Harris took the praise in stride, knowing full well his success or failure against Williams — he'll follow him around the field this week, unlike the September game — will play a big role in determining the winner.

"Words don't go out and perform on Sunday. So a guy can say, ‘Hey, I think this guy is the best thing since sliced bread,' but if on Sunday he gives up 400 yards, 500 yards, with seven, eight touchdowns ..."

Pressuring Kitna

Without Jones, the Lions are likely to rely on the right arm of quarterback Jon Kitna much more than on the running game.

"There goes 75 to 80 percent of our offense," Williams lamented when asked about Jones' absence.

Then again, that might work to the Lions' advantage. The Packers' pass defense has been awful this season, and Kitna has built chemistry with Williams (69 catches, seventh NFC) and Mike Furrey (74 catches, second in NFC).

Clearly, the play of cornerbacks Harris and Charles Woodson will be critical, but so will be the ability of the front four to beat an injury-riddled line and harass Kitna. Look for defensive end Kabeer Gbaja-Biamila, who was demoted last week, to play the lion's share of the snaps this week. His matchup against Jeff Backus, and slumping Aaron Kampman's matchup against backup Barry Stokes, will be just as important as Harris' work against Williams.

Home-field advantage

Remember when home-field advantage meant something? Remember when the Packers won 29 straight at Lambeau Field from 1995-98? Remember when Mike Holmgren and, in his first few years, Mike Sherman were invincible at home?

Not anymore. The Packers are 1-5 at home, and the last two home games (35-0 against New England and 31-0 at halftime against the Jets) have been disasters.

Perhaps more than anything the Packers can accomplish during these final three weeks of the season is to restore a bit of the luster to Lambeau by beating Detroit and Minnesota.

"It's been recommended to put them on the bus before the game and drive around the parking lot and pull in, but I don't think that's going to do it," McCarthy said, contrasting the team's road success to home futility.

No, beyond gimmicks, the Packers simply need to perform well at home so this doesn't become a mental block that lingers into 2007.

"It definitely bugs us a lot," linebacker Nick Barnett said. "We want to win at home. That's the best type of win you can get is at home, in front of your fans, in front of your family. The cheering, the intensity and the excitement when you're winning at home, it can't be matched."

Mix it up on offense

The Packers' offense came alive last week, and the reason is pretty obvious. Ahman Green and Vernand Morency were successful running the ball, and that opened up the Brett Favre-led passing game.

The 49ers had no idea what the Packers were going to do, and thus, couldn't stop anything.

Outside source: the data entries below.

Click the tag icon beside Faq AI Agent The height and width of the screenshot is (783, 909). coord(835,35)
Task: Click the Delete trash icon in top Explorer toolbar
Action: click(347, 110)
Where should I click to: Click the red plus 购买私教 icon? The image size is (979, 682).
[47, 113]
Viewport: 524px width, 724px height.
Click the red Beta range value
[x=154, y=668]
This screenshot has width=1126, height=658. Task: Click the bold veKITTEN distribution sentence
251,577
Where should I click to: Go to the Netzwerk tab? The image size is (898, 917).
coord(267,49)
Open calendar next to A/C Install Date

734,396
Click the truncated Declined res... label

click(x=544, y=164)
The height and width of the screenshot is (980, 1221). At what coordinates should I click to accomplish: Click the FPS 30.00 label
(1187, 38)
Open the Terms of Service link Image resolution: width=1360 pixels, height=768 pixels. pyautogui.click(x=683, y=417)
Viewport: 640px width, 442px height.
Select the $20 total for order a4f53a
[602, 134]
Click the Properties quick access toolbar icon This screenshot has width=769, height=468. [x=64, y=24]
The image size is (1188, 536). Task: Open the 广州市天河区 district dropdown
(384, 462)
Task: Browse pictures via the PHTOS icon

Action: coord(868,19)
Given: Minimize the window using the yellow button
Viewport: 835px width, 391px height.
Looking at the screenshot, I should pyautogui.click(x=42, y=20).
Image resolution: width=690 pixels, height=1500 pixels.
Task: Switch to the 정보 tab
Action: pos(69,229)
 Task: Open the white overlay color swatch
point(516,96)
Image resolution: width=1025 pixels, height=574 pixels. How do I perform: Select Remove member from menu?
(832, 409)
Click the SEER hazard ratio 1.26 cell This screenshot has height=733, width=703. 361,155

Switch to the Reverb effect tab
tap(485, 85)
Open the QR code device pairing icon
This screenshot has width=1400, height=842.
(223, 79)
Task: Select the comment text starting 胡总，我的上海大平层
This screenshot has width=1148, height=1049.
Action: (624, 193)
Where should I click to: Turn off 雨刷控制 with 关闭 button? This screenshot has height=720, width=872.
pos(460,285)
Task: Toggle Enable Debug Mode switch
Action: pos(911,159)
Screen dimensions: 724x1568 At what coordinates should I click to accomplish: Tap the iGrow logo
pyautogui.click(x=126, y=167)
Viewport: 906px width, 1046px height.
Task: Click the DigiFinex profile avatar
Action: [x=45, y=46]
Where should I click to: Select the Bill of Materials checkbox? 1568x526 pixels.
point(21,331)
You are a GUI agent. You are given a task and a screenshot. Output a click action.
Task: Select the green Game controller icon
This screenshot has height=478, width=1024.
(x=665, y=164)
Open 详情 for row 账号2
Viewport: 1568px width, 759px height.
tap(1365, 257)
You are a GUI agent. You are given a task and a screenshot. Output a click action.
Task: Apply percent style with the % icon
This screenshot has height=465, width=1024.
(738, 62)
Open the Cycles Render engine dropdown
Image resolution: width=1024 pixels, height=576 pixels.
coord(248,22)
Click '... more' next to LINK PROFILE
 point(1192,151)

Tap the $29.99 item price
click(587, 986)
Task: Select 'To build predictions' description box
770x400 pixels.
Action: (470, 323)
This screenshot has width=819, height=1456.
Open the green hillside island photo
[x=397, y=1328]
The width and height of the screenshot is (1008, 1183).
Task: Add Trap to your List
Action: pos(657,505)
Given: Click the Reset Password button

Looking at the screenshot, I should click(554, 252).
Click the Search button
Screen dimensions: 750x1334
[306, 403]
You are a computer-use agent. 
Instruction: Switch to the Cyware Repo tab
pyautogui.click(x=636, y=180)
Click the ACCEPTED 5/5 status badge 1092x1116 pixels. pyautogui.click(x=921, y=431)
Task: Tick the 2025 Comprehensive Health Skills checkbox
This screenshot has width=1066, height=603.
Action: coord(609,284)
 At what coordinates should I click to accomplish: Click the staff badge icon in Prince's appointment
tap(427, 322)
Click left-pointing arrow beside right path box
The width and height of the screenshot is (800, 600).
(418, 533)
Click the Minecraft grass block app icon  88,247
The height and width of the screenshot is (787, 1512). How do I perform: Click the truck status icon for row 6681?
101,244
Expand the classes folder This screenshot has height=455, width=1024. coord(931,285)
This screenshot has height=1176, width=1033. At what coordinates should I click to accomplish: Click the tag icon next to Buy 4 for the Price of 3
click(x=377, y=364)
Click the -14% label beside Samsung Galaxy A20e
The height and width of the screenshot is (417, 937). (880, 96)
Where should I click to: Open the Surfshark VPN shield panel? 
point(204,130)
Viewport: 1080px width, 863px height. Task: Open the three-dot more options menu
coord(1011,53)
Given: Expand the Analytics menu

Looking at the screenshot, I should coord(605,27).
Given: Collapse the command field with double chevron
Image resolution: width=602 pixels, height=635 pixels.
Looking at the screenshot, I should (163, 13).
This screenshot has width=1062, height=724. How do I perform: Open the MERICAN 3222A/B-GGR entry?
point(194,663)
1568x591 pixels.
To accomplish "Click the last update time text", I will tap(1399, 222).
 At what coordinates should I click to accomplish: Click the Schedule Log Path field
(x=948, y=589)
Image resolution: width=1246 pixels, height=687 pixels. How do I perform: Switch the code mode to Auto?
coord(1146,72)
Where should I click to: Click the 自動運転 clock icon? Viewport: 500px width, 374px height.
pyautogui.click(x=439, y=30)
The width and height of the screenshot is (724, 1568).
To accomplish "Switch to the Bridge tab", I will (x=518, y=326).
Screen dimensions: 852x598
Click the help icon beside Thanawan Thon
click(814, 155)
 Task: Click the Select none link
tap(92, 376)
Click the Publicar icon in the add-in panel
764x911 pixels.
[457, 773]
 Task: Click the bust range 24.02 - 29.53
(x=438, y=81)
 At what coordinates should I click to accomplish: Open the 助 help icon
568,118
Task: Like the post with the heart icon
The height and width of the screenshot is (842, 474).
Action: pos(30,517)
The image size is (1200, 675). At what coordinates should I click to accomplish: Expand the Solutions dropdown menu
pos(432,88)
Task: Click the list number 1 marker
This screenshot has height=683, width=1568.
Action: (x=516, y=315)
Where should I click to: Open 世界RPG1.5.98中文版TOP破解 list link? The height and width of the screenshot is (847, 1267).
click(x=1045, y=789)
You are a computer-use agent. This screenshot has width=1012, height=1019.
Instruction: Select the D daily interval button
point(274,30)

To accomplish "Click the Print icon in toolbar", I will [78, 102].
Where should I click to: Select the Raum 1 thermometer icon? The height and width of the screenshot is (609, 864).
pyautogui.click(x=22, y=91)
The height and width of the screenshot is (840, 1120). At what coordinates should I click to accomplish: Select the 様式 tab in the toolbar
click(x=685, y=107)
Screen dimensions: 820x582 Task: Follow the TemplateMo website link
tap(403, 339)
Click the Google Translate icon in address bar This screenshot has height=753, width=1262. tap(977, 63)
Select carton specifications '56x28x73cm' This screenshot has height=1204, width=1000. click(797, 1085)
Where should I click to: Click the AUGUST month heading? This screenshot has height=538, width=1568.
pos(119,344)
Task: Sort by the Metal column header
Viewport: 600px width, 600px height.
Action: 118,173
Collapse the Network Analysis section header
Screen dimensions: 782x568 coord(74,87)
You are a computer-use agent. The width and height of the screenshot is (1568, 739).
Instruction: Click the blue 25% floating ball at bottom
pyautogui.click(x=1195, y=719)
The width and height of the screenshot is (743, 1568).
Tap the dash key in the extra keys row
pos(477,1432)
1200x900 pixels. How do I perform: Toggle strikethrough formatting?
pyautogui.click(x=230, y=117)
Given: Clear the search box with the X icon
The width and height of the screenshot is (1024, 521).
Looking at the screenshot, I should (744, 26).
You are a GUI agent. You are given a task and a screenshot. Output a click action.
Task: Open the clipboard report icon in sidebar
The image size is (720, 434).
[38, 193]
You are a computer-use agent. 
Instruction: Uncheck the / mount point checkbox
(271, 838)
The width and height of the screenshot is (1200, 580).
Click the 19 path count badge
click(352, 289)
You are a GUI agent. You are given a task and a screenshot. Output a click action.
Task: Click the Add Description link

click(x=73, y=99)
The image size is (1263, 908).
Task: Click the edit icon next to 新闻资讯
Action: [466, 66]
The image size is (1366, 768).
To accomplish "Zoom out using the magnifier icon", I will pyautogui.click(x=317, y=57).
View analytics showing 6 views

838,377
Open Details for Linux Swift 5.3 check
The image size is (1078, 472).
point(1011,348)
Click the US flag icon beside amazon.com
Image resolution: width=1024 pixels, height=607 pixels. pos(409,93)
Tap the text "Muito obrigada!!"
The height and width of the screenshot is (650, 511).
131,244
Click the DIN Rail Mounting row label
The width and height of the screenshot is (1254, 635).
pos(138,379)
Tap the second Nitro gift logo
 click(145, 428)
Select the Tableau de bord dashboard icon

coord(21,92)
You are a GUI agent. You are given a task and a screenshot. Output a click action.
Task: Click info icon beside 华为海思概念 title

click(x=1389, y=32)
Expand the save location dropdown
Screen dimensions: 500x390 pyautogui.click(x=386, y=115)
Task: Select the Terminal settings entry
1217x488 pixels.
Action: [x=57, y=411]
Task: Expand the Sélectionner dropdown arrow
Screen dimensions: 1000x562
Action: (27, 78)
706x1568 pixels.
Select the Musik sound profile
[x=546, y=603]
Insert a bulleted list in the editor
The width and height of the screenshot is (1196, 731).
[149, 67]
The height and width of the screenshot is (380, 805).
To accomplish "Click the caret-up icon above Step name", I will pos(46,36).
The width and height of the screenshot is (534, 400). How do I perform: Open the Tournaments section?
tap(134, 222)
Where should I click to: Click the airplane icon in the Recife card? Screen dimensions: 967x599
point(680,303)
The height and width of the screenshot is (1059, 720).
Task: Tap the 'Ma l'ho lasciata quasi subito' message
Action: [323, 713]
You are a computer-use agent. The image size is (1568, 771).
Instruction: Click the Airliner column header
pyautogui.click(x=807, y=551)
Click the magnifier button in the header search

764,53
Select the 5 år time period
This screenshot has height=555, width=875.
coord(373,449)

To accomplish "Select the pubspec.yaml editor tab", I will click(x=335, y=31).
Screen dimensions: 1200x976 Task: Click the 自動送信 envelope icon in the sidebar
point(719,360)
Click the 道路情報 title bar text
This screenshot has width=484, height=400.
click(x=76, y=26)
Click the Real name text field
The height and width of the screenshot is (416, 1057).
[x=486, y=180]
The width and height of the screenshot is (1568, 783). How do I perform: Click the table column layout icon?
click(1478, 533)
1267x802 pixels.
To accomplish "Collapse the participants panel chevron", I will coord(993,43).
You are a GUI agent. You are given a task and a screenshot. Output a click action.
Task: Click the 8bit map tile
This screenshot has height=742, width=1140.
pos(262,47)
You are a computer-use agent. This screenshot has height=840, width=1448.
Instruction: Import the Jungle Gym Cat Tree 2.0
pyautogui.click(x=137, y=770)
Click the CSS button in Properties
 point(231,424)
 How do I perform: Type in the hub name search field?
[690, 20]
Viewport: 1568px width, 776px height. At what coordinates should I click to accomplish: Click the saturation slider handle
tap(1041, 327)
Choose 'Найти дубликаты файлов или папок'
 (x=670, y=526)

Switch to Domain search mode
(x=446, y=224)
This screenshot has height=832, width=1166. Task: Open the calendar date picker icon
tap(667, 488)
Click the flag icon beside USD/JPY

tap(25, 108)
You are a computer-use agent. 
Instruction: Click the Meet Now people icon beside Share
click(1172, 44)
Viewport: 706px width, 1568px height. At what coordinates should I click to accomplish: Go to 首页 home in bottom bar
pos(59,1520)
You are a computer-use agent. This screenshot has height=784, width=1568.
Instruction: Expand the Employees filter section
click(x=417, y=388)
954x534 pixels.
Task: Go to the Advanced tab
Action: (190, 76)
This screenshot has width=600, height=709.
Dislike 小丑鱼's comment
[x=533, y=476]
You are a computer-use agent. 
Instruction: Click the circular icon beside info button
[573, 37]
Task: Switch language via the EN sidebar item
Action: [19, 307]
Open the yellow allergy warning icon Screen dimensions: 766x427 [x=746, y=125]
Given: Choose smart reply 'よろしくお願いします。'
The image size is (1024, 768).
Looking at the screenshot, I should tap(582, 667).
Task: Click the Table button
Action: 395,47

Green Bay's offense will be hamstrung this week with Ruvell Martin almost certain to be on the sideline with a chest injury. It will be hard for the Packers to mount much of a passing game with only two legit receivers and a player who was on the street 10 days ago, Carlyle Holiday, being the No. 3 receiver.

If the Packers can mount a successful rushing attack — the absence of starting defensive tackles Rogers and Marcus Bell will help — then Favre will have a chance to hit Donald Driver for a big play or two.